Tenslotte vraagt de commissie of in het wetsvoorstel geen rekening moet worden gehouden met arresten van de strafkamer van de Hoge Raad over de taal waarin de rechter mededelingen, die betrekking hebben op de voorwaarden voor ontvankelijkheid van het beroep, aan de belanghebbende moet doen als een administratieve boete in het geding is. Als de mededelingen betrekking hebben op de voorwaarden voor ontvankelijkheid van het beroep en de de belanghebbende het Nederlands onvoldoende begrijpt, moeten deze mededelingen worden gedaan in een taal die betrokkene wel begrijpt. De Hoge Raad beroept zich hierbij op artikel 6 EVRM (HR 9 november 1993, FED 1994/428, en HR 18 oktober 1994, FED 1996/164).

De voorzitter van de commissie,

V. A. M. van der Burg

De griffier van de commissie,

Pe


XNoot
1

Samenstelling: Leden: V. A. M. van der Burg (CDA), voorzitter, Schutte (GPV), Korthals (VVD), Janmaat (CD), Koekkoek (CDA), Soutendijk-van Appeldoorn (CDA), Van de Camp (CDA), Swildens-Rozendaal (PvdA), ondervoorzitter, M. M. van der Burg (PvdA), Scheltema-de Nie (D66), Kalsbeek-Jasperse (PvdA), Zijlstra (PvdA), Aiking-van Wageningen (Groep Nijpels), Rabbae (GroenLinks), Koekkoek (CDA), J. M. de Vries (VVD), Van Oven (PvdA), Van der Stoel (VVD), Dittrich (D66), Verhagen (CDA), Dijksman (PvdA), De Graaf (D66), Rouvoet (RPF), B. M. de Vries (VVD), O. P. G. Vos (VVD), Van Vliet (D66).

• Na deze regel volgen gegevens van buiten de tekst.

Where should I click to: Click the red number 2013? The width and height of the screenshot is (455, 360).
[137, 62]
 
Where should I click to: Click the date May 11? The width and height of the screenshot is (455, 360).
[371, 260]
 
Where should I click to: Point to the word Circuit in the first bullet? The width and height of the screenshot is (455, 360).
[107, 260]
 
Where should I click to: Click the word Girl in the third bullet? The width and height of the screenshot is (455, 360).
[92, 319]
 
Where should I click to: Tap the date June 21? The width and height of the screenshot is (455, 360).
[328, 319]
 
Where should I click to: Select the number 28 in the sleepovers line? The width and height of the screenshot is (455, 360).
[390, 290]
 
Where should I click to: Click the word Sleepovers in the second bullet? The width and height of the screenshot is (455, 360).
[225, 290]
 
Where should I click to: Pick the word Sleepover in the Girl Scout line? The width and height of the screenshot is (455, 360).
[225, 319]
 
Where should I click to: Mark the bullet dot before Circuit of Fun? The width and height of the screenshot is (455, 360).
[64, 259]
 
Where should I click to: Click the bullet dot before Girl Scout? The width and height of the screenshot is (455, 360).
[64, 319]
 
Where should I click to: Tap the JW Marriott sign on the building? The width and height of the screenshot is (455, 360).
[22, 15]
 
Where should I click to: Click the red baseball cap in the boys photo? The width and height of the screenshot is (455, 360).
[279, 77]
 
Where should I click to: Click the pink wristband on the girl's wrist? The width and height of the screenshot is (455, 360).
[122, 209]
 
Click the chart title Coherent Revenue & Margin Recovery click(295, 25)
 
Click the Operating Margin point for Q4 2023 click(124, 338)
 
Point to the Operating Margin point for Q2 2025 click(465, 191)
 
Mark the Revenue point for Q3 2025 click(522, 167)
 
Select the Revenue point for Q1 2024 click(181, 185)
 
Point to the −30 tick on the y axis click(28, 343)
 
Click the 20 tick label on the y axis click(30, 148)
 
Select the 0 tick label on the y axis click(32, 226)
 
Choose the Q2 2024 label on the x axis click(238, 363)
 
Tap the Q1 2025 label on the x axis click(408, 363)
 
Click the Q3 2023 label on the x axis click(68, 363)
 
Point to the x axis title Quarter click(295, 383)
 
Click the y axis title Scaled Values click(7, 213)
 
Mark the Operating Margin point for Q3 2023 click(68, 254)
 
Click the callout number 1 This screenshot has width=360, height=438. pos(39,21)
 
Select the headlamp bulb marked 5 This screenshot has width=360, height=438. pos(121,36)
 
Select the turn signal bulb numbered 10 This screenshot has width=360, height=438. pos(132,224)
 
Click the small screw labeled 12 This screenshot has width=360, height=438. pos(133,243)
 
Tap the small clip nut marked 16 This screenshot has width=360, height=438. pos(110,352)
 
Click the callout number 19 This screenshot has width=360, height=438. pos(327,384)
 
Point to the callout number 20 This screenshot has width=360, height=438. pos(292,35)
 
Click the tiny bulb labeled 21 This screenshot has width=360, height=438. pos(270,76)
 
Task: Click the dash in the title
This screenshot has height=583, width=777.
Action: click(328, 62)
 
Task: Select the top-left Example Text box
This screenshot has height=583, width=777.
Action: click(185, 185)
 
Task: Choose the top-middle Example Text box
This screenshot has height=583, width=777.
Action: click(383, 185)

Plv. leden: Smits (CDA), Van den Berg (SGP), Van Blerck-Woerdman (VVD), Marijnissen (SP), Biesheuvel (CDA), Bremmer (CDA), Doelman-Pel (CDA), Van Traa (PvdA), Van Heemst (PvdA), Bijleveld-Schouten (CDA), Rehwinkel (PvdA), Vliegenthart (PvdA), R. A. Meijer (Groep Nijpels), Sipkes (GroenLinks), Biesheuvel (CDA), Rijpstra (VVD), Middel (PvdA), Passtoors (VVD), Van Boxtel (D66), Van der Heijden (CDA), Apostolou (PvdA), Roethof (D66), Leerkes (U55+), Van den Doel (VVD), Weisglas (VVD), De Koning (D66).